Michael Podgursky, "Defrocking the National Board", commenting on the study "The Certification System of the National Board for Professional Teaching Standards: A Construct and Validity Study", by Lloyd Bond, Richard Jaeger, Tracy Smith, John Hattie:...
No study, however, has ever shown that National Board certified teachers are any better than other teachers at raising student achievementThe State Auditor (Hawaii Reporter, 2009-03-02) wrote:
Seven years after assuming the licensing function, the board has neither an effective initial or renewal licensing program in place. The board exceeded its authority in extending licenses beyond the original authorization. It has been granting license extensions rather than renewing licenses beyond the two years set by the 2001 Legislature.Harriet predicted this years ago: "The Cost of Teacher Certification" (Hawaii Reporter, 2004-03-12).

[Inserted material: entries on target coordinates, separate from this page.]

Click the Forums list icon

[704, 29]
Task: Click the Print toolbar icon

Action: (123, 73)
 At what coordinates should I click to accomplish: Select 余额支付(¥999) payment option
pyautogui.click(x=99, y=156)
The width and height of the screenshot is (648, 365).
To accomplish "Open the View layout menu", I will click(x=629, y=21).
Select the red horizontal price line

Abundant evidence supports the following generalizations:
1) As policy makers move control over the choice of curriculum and the pace and method of instruction away from individual parents to remote authorities, overall system performance falls.
2) Political control of school harms most the children of the least politically adept parents.

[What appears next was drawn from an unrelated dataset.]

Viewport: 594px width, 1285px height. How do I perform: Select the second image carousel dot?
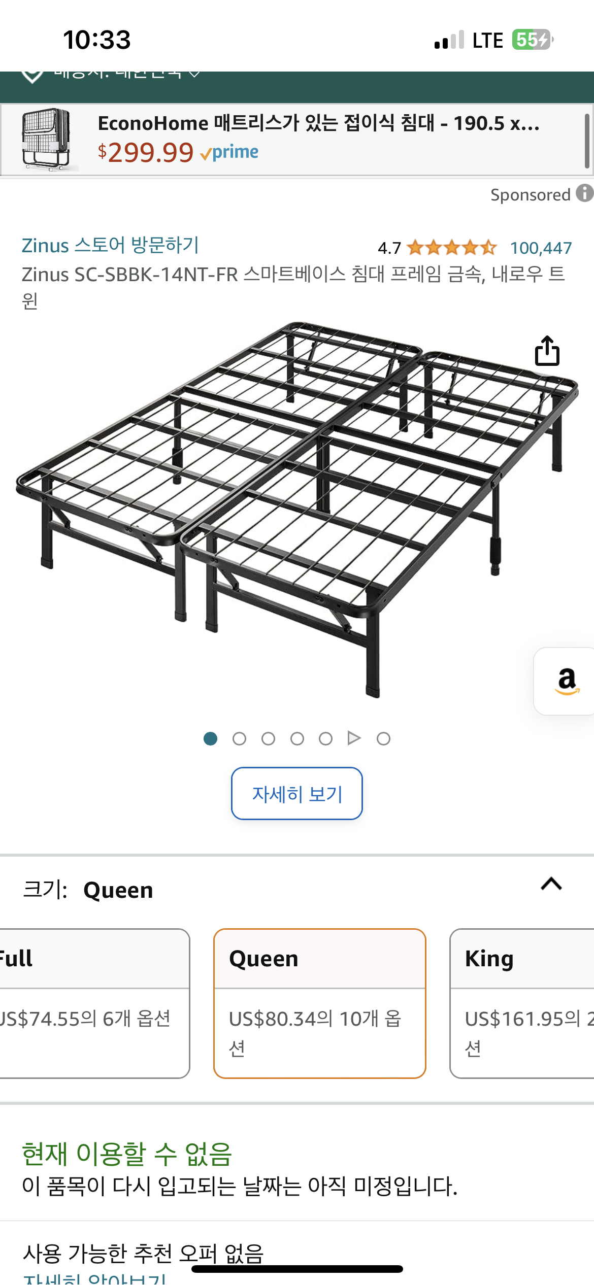(x=239, y=738)
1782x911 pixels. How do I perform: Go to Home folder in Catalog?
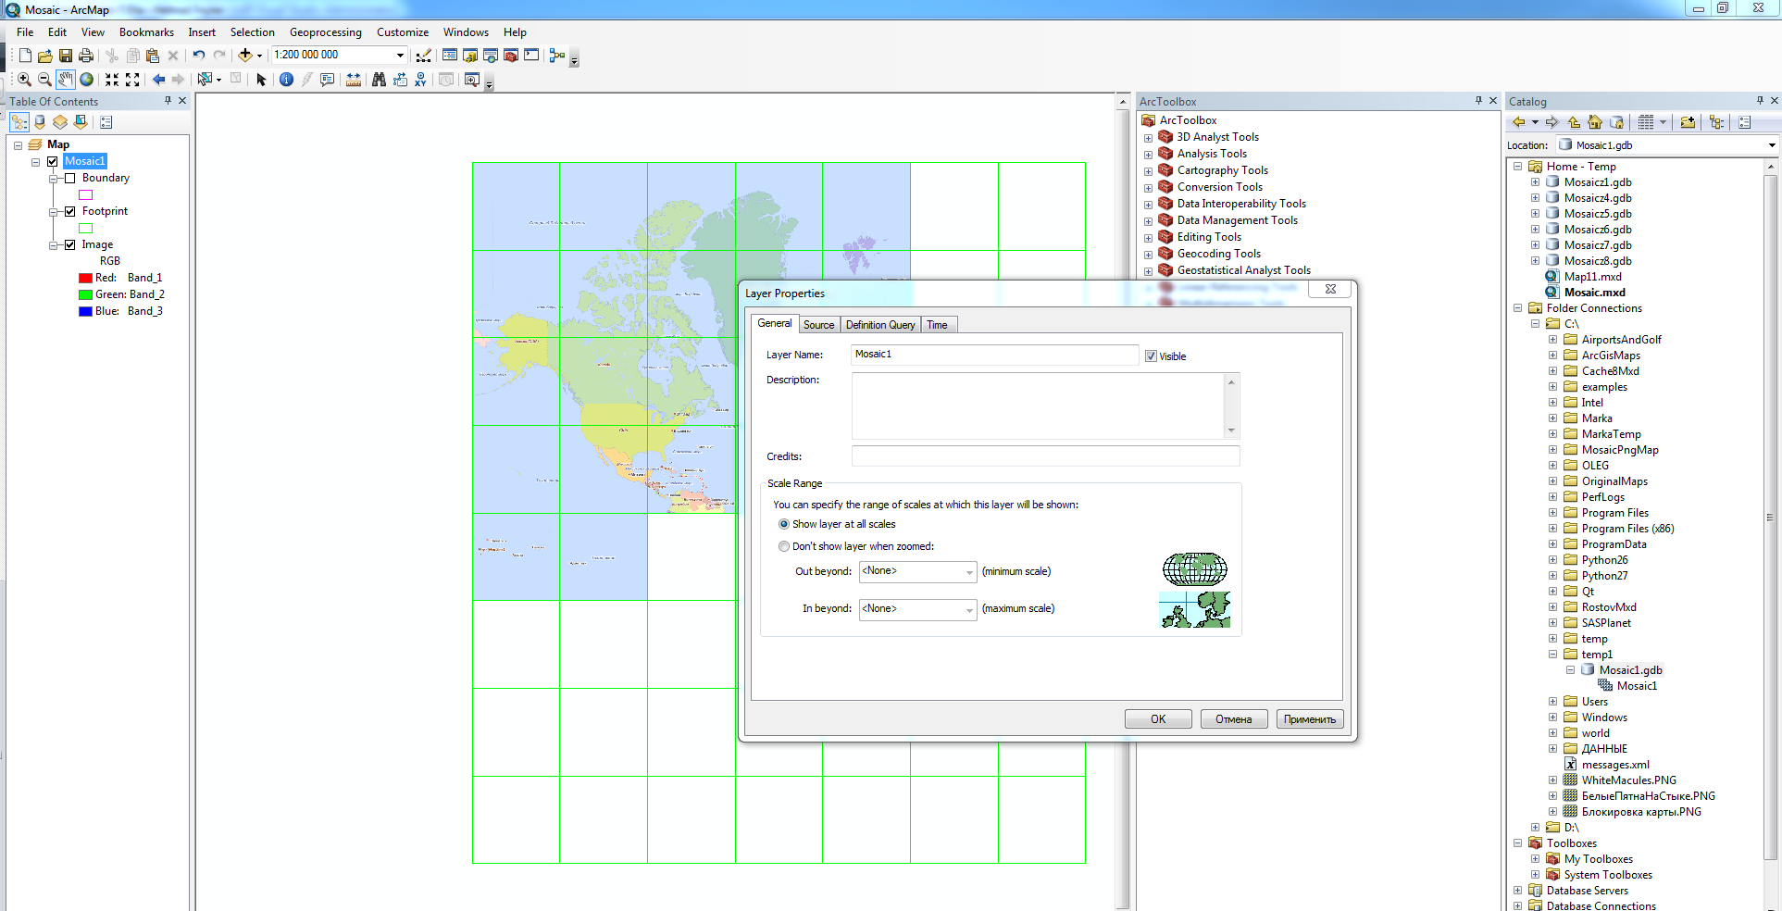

In consequence, States with numerous small school districts achieve higher performance at lower cost than States which enroll a large percentage of the student population in a few large districts. In general, local control of school yields higher performance, lower rates of juvenile crime, and lower per pupil cost. The Hawaii Teacher Standards Board enhances centralized control at the expense of students, parents, real classroom teachers, and taxpayers.

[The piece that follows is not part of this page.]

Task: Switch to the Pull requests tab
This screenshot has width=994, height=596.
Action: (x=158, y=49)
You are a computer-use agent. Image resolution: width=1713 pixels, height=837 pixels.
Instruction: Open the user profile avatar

Please DO NOT support HB2190.
Thank you for your time.
Harriet apologized. Repeal was not on the committee's agenda.
The Bill would make small changes to the operations of the TSB. As Harriet noted in ad lib remarks, the Bill would move policy two inches East while the testimony above recommends a move ten miles West. Once the Legislature creates a program, opposition to incremental changes to the program takes the form of opposition to change: as assent to the status quo. Hence the title to this post. From its inception, the TSB has grown by small steps in the direction of enhanced control over DOE teachers by their union. Hearings on incremental changes to existing legislation provide the only venue for opposition to a program in place.
Here, markets in education services again offer an enormous advantage. Just as people vary in their preference for some goods over others, different levels of risk over others, differnt allocations of time to work and leisure, different rates at which they discount time ("live for today" versus "take care of the long term and the short term will take care of itself"), people differe in the magnitude of change in policy they will accept. "There are too many 'r's in 'revolution'." Some parents might prefer a different text for Alg. II, while some parents might prefer a self-paced Math curiculum which does not separate Algebra, Analytic Geometry, Set Theory, and Logic. In an institutional environment which featured numerous small school districts or a competitive market in education services, parents could shift from one school to an incrementally preferable school or select an entirely different method of teacher selection.